You are viewing a plain text version of this content. The canonical link for it is here.
Posted to commits@impala.apache.org by jo...@apache.org on 2021/04/26 15:46:45 UTC

[impala] 01/04: IMPALA-10658: LOAD DATA INPATH silently fails between HDFS and Azure ABFS

This is an automated email from the ASF dual-hosted git repository.

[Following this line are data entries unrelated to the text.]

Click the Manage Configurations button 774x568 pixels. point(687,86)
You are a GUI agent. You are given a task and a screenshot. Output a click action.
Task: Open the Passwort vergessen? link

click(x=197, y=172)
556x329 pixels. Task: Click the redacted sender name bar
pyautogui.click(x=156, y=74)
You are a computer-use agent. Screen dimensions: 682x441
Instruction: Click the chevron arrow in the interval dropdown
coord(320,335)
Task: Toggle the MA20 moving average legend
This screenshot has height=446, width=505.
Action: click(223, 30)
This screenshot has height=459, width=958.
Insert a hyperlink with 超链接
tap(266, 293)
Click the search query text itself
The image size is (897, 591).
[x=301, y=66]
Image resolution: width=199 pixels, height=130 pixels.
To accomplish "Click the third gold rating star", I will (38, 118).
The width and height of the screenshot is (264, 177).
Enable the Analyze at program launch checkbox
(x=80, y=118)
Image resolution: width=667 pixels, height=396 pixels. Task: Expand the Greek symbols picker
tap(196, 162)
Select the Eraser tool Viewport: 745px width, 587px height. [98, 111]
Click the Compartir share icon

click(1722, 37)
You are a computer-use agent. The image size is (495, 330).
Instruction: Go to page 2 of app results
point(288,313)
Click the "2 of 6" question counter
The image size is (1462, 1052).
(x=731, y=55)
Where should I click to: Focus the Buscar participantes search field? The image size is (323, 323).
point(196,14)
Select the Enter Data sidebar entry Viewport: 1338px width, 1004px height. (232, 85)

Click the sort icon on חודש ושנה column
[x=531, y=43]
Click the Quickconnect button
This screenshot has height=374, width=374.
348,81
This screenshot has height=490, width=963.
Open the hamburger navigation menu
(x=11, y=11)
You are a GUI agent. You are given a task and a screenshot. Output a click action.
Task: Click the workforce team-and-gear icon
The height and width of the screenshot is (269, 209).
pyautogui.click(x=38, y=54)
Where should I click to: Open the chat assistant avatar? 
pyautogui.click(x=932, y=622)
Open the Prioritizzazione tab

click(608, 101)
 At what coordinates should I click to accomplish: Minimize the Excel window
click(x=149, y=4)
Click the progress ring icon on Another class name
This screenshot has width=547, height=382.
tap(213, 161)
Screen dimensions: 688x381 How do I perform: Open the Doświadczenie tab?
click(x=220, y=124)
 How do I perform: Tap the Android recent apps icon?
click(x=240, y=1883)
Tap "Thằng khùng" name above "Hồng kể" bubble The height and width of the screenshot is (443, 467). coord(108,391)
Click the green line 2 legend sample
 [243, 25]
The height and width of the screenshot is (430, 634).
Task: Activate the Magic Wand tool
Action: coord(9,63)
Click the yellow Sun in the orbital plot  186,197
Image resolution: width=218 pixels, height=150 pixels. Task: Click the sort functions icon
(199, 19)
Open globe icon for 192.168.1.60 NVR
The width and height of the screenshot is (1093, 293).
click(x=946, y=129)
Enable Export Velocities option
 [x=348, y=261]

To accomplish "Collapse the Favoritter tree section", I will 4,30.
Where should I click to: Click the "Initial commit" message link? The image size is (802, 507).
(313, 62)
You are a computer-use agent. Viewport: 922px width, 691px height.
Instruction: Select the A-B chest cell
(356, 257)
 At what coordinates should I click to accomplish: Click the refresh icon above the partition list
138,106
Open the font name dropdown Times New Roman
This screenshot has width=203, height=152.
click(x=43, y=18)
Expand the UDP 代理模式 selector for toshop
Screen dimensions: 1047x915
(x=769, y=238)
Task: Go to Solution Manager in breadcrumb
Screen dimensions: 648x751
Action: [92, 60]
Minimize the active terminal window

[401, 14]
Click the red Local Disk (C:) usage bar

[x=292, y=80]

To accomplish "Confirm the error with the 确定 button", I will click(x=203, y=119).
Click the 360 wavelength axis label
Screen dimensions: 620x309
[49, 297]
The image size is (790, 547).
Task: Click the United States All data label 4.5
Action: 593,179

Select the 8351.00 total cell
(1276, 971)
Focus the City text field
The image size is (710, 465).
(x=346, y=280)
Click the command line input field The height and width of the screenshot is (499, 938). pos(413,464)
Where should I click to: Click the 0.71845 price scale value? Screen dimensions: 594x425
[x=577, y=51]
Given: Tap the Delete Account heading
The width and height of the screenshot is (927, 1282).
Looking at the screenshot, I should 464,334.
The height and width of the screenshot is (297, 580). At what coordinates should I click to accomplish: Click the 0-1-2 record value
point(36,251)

joemcdonnell pushed a commit to branch master
in repository https://gitbox.apache.org/repos/asf/impala.git

commit 8336b7b3cd8ba90d37c3f7454a9c9c4074bca1f0
Author: Zoltan Borok-Nagy <bo...@cloudera.com>
AuthorDate: Tue Apr 13 22:04:49 2021 +0200

    IMPALA-10658: LOAD DATA INPATH silently fails between HDFS and Azure ABFS
    
    LOAD DATA INPATH silently fails when Impala tries to move files from
    HDFS to ABFS. The problem is that we use FileSystem.makeQualified(Path)
    to decide if path is on a given filesystem. We expect to get an
    IllegalArgumentException if path is on a different filesystem. However,
    the Azure FileSystem implementation doesn't throw this exception.
    
    Because of that Impala thinks that an 'hdfs://' path and an 'abfs://'
    path is on the same filesystem, so it tries to move files with
    FileSystem.rename(). In case of errors rename() might throw an
    Exception, or return false. Impala doesn't check the return value,
    therefore if rename() returns false then the error remains silent.
    
    This patch fixes Impala's isPathOnFileSystem() and also adds a check
    for the return value of rename().
    
    Testing:
     * tested manually between HDFS and Azure ABFS.
     * added JUnit test to FileSystemUtilTest
    
    Change-Id: Id807e8a200b83283a09d3a917185cabab930017d
    Reviewed-on: http://gerrit.cloudera.org:8080/17316
    Reviewed-by: Impala Public Jenkins <im...@cloudera.com>
    Tested-by: Impala Public Jenkins <im...@cloudera.com>
---
 .../org/apache/impala/common/FileSystemUtil.java   | 16 ++++++---
 .../apache/impala/common/FileSystemUtilTest.java   | 40 +++++++++++++++++++++-
 2 files changed, 50 insertions(+), 6 deletions(-)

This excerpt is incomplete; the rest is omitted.